Revelations: Praising God in good times and bad
Jennifer Lee Preyss
Jan. 10, 2014 at midnight
Updated Jan. 9, 2014 at 7:10 p.m.
For the past several weeks, I've been feeling spiritually unattached.
My passion for prayer and scripture reading has depleted somewhat, and I've been feeling the emptiness that always creeps in when I fail to put God above other responsibilities in my life.
It isn't that I'm not praying. I wake up every morning and thank God out loud for the many blessings in my life.
And at night, I offer a few short prayers for those I know who are hurting, sick, lost or lonely.
But I realized over the holidays, at Christmastime no less, that I'm not giving God my heart. And worse, I'm not giving him my full attention.
The reason: everything in my life right now is fine.

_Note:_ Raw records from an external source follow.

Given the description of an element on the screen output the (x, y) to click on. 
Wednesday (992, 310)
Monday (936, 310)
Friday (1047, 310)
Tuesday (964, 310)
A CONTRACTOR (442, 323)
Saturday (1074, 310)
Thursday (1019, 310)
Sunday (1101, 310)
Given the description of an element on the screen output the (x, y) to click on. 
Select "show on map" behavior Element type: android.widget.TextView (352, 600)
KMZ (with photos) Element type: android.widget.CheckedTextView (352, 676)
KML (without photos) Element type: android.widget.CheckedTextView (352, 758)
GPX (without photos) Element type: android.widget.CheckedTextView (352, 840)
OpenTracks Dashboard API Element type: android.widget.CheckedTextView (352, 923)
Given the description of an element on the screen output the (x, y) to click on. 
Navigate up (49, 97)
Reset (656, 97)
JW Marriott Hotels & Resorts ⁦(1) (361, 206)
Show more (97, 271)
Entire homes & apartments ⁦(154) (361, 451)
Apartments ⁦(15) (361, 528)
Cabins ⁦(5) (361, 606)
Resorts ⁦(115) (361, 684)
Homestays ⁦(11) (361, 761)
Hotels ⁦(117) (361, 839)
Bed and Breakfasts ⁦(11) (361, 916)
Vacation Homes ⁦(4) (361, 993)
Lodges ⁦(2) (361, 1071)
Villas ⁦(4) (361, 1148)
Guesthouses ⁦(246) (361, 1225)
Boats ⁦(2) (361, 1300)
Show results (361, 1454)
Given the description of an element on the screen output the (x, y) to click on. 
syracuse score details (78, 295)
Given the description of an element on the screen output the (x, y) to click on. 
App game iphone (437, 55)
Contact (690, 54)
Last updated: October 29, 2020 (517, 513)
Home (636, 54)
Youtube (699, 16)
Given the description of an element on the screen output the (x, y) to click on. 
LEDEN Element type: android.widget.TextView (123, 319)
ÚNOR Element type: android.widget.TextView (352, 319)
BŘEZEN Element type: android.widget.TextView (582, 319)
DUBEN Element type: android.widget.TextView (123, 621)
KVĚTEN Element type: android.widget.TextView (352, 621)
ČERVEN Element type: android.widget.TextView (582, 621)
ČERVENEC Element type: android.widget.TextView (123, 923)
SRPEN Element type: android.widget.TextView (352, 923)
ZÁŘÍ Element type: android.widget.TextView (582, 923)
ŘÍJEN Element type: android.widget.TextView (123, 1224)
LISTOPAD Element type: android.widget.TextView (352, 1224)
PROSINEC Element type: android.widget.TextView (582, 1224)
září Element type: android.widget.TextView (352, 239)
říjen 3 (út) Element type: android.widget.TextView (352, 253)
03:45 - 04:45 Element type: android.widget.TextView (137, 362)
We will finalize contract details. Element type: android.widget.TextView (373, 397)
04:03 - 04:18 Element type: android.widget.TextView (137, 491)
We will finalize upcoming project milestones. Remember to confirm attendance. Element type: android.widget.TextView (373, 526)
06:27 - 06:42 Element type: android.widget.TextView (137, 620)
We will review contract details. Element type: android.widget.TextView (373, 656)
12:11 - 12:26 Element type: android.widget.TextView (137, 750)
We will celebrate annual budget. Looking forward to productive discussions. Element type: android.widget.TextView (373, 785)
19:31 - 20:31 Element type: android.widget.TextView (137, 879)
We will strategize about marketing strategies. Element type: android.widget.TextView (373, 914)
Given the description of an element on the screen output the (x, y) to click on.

I'm not in distress. I'm not searching for answers. I'm living in trust and faith that my life course is mapping out the way it should.
How wonderful, right?
I'm not so sure.
The realization that my attention for God has diverted elsewhere because I simply do not need him as much right now scared me.
I always said I wouldn't be that kind of Christ follower.
Like most, my walk is zigzagged enough as it is. I don't need another reason to veer off course.
On a long drive home from Austin last weekend, I stared out of my window and thanked the Lord that I was filled with the peace I had been praying and asking for - for what seems like years.
But then, I looked over at my boyfriend, Greg, and asked if he would start holding me accountable for putting God first in my life again.
I asked him to remind me not to get too comfortable.
Because sooner or later, I'm going to fall on my knees and cry out to the Lord.
And I want to know that before I fall on my knees in distress, that I've already been down there in celebration and thanksgiving.